START

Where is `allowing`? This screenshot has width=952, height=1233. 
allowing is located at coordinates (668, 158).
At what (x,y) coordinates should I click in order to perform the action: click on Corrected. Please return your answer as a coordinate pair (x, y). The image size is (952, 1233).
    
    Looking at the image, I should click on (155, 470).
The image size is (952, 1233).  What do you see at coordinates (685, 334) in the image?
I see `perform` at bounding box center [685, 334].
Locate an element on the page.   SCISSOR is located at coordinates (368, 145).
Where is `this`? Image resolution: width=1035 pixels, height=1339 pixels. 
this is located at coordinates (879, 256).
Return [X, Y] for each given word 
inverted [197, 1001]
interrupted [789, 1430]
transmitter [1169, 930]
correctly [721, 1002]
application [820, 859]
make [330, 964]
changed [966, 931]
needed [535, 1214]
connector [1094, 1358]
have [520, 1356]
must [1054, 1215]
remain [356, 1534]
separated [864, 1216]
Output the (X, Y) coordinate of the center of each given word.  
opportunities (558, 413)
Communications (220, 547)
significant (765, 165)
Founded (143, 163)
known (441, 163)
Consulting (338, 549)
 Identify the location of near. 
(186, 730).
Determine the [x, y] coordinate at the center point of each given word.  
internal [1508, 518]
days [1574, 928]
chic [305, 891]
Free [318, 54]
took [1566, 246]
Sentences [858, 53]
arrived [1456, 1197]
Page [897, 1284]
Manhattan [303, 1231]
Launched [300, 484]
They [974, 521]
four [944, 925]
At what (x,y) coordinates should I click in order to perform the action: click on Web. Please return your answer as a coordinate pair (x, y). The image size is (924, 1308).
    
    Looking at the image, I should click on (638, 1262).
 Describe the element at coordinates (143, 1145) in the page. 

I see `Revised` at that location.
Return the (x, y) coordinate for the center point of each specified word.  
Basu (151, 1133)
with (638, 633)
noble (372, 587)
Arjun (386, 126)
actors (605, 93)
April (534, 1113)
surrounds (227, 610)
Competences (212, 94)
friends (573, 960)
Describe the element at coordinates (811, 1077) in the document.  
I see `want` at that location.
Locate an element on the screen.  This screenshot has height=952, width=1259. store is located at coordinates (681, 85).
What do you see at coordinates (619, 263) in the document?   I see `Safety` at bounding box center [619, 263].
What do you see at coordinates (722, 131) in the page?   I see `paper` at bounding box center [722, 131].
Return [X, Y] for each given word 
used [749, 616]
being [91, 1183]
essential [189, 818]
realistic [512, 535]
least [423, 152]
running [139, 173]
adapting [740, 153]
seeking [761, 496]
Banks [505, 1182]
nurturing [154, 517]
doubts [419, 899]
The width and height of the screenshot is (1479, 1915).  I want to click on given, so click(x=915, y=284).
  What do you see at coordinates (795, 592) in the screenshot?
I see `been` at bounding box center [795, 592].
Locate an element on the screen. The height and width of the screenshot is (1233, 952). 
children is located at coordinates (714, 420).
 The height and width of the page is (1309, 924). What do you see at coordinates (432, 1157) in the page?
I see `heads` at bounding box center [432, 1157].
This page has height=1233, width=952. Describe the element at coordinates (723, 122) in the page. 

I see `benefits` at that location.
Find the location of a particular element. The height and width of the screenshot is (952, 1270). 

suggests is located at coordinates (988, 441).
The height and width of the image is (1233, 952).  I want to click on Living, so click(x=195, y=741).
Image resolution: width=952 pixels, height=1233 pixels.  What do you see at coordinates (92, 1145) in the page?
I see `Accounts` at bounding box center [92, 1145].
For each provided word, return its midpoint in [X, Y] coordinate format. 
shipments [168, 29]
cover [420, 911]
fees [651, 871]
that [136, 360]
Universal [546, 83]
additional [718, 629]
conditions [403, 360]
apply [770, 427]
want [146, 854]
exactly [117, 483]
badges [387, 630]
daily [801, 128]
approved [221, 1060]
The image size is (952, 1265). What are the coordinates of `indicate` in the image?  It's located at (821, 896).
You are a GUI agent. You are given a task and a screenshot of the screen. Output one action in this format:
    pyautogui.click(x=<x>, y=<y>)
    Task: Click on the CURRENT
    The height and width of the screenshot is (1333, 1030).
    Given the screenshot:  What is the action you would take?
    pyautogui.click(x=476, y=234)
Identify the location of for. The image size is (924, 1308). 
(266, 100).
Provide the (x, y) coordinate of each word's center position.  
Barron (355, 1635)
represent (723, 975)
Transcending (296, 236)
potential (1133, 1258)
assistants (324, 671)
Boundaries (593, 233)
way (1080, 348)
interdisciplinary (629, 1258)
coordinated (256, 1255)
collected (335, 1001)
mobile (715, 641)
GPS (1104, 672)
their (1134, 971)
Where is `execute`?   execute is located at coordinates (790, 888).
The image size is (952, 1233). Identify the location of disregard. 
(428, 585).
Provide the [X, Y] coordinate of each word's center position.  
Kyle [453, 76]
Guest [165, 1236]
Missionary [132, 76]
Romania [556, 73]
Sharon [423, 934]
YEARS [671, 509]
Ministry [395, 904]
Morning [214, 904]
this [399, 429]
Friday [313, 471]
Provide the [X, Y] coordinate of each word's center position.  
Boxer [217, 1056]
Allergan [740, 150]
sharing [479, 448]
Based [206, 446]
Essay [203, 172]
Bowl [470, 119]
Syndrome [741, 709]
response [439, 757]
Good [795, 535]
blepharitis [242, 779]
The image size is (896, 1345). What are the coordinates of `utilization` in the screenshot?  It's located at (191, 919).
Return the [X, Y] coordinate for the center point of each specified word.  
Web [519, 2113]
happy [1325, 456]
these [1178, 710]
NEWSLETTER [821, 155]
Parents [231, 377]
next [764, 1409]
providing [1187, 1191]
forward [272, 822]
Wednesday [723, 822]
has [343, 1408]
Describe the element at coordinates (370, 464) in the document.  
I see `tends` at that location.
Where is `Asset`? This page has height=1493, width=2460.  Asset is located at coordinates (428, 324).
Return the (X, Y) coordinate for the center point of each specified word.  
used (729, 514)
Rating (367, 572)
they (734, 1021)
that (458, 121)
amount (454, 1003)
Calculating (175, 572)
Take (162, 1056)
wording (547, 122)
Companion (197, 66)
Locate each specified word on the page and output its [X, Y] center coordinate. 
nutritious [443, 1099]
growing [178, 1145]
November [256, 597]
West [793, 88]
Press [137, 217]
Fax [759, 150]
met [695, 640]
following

END

*AIM OF THE EXERCISE*: Can you write out all of the records above again, word for word and in the same order?

*THE ANSWER*:
Where is `allowing`? This screenshot has width=952, height=1233. 
allowing is located at coordinates (668, 158).
At what (x,y) coordinates should I click in order to perform the action: click on Corrected. Please return your answer as a coordinate pair (x, y). The image size is (952, 1233).
    
    Looking at the image, I should click on (155, 470).
The image size is (952, 1233).  What do you see at coordinates (685, 334) in the image?
I see `perform` at bounding box center [685, 334].
Locate an element on the page.   SCISSOR is located at coordinates (368, 145).
Where is `this`? Image resolution: width=1035 pixels, height=1339 pixels. 
this is located at coordinates (879, 256).
Return [X, Y] for each given word 
inverted [197, 1001]
interrupted [789, 1430]
transmitter [1169, 930]
correctly [721, 1002]
application [820, 859]
make [330, 964]
changed [966, 931]
needed [535, 1214]
connector [1094, 1358]
have [520, 1356]
must [1054, 1215]
remain [356, 1534]
separated [864, 1216]
Output the (X, Y) coordinate of the center of each given word.  
opportunities (558, 413)
Communications (220, 547)
significant (765, 165)
Founded (143, 163)
known (441, 163)
Consulting (338, 549)
 Identify the location of near. 
(186, 730).
Determine the [x, y] coordinate at the center point of each given word.  
internal [1508, 518]
days [1574, 928]
chic [305, 891]
Free [318, 54]
took [1566, 246]
Sentences [858, 53]
arrived [1456, 1197]
Page [897, 1284]
Manhattan [303, 1231]
Launched [300, 484]
They [974, 521]
four [944, 925]
At what (x,y) coordinates should I click in order to perform the action: click on Web. Please return your answer as a coordinate pair (x, y). The image size is (924, 1308).
    
    Looking at the image, I should click on (638, 1262).
 Describe the element at coordinates (143, 1145) in the page. 

I see `Revised` at that location.
Return the (x, y) coordinate for the center point of each specified word.  
Basu (151, 1133)
with (638, 633)
noble (372, 587)
Arjun (386, 126)
actors (605, 93)
April (534, 1113)
surrounds (227, 610)
Competences (212, 94)
friends (573, 960)
Describe the element at coordinates (811, 1077) in the document.  
I see `want` at that location.
Locate an element on the screen.  This screenshot has height=952, width=1259. store is located at coordinates (681, 85).
What do you see at coordinates (619, 263) in the document?   I see `Safety` at bounding box center [619, 263].
What do you see at coordinates (722, 131) in the page?   I see `paper` at bounding box center [722, 131].
Return [X, Y] for each given word 
used [749, 616]
being [91, 1183]
essential [189, 818]
realistic [512, 535]
least [423, 152]
running [139, 173]
adapting [740, 153]
seeking [761, 496]
Banks [505, 1182]
nurturing [154, 517]
doubts [419, 899]
The width and height of the screenshot is (1479, 1915).  I want to click on given, so click(x=915, y=284).
  What do you see at coordinates (795, 592) in the screenshot?
I see `been` at bounding box center [795, 592].
Locate an element on the screen. The height and width of the screenshot is (1233, 952). 
children is located at coordinates (714, 420).
 The height and width of the page is (1309, 924). What do you see at coordinates (432, 1157) in the page?
I see `heads` at bounding box center [432, 1157].
This page has height=1233, width=952. Describe the element at coordinates (723, 122) in the page. 

I see `benefits` at that location.
Find the location of a particular element. The height and width of the screenshot is (952, 1270). 

suggests is located at coordinates (988, 441).
The height and width of the image is (1233, 952).  I want to click on Living, so click(x=195, y=741).
Image resolution: width=952 pixels, height=1233 pixels.  What do you see at coordinates (92, 1145) in the page?
I see `Accounts` at bounding box center [92, 1145].
For each provided word, return its midpoint in [X, Y] coordinate format. 
shipments [168, 29]
cover [420, 911]
fees [651, 871]
that [136, 360]
Universal [546, 83]
additional [718, 629]
conditions [403, 360]
apply [770, 427]
want [146, 854]
exactly [117, 483]
badges [387, 630]
daily [801, 128]
approved [221, 1060]
The image size is (952, 1265). What are the coordinates of `indicate` in the image?  It's located at (821, 896).
You are a GUI agent. You are given a task and a screenshot of the screen. Output one action in this format:
    pyautogui.click(x=<x>, y=<y>)
    Task: Click on the CURRENT
    The height and width of the screenshot is (1333, 1030).
    Given the screenshot:  What is the action you would take?
    pyautogui.click(x=476, y=234)
Identify the location of for. The image size is (924, 1308). 
(266, 100).
Provide the (x, y) coordinate of each word's center position.  
Barron (355, 1635)
represent (723, 975)
Transcending (296, 236)
potential (1133, 1258)
assistants (324, 671)
Boundaries (593, 233)
way (1080, 348)
interdisciplinary (629, 1258)
coordinated (256, 1255)
collected (335, 1001)
mobile (715, 641)
GPS (1104, 672)
their (1134, 971)
Where is `execute`?   execute is located at coordinates (790, 888).
The image size is (952, 1233). Identify the location of disregard. 
(428, 585).
Provide the [X, Y] coordinate of each word's center position.  
Kyle [453, 76]
Guest [165, 1236]
Missionary [132, 76]
Romania [556, 73]
Sharon [423, 934]
YEARS [671, 509]
Ministry [395, 904]
Morning [214, 904]
this [399, 429]
Friday [313, 471]
Provide the [X, Y] coordinate of each word's center position.  
Boxer [217, 1056]
Allergan [740, 150]
sharing [479, 448]
Based [206, 446]
Essay [203, 172]
Bowl [470, 119]
Syndrome [741, 709]
response [439, 757]
Good [795, 535]
blepharitis [242, 779]
The image size is (896, 1345). What are the coordinates of `utilization` in the screenshot?  It's located at (191, 919).
Return the [X, Y] coordinate for the center point of each specified word.  
Web [519, 2113]
happy [1325, 456]
these [1178, 710]
NEWSLETTER [821, 155]
Parents [231, 377]
next [764, 1409]
providing [1187, 1191]
forward [272, 822]
Wednesday [723, 822]
has [343, 1408]
Describe the element at coordinates (370, 464) in the document.  
I see `tends` at that location.
Where is `Asset`? This page has height=1493, width=2460.  Asset is located at coordinates (428, 324).
Return the (X, Y) coordinate for the center point of each specified word.  
used (729, 514)
Rating (367, 572)
they (734, 1021)
that (458, 121)
amount (454, 1003)
Calculating (175, 572)
Take (162, 1056)
wording (547, 122)
Companion (197, 66)
Locate each specified word on the page and output its [X, Y] center coordinate. 
nutritious [443, 1099]
growing [178, 1145]
November [256, 597]
West [793, 88]
Press [137, 217]
Fax [759, 150]
met [695, 640]
following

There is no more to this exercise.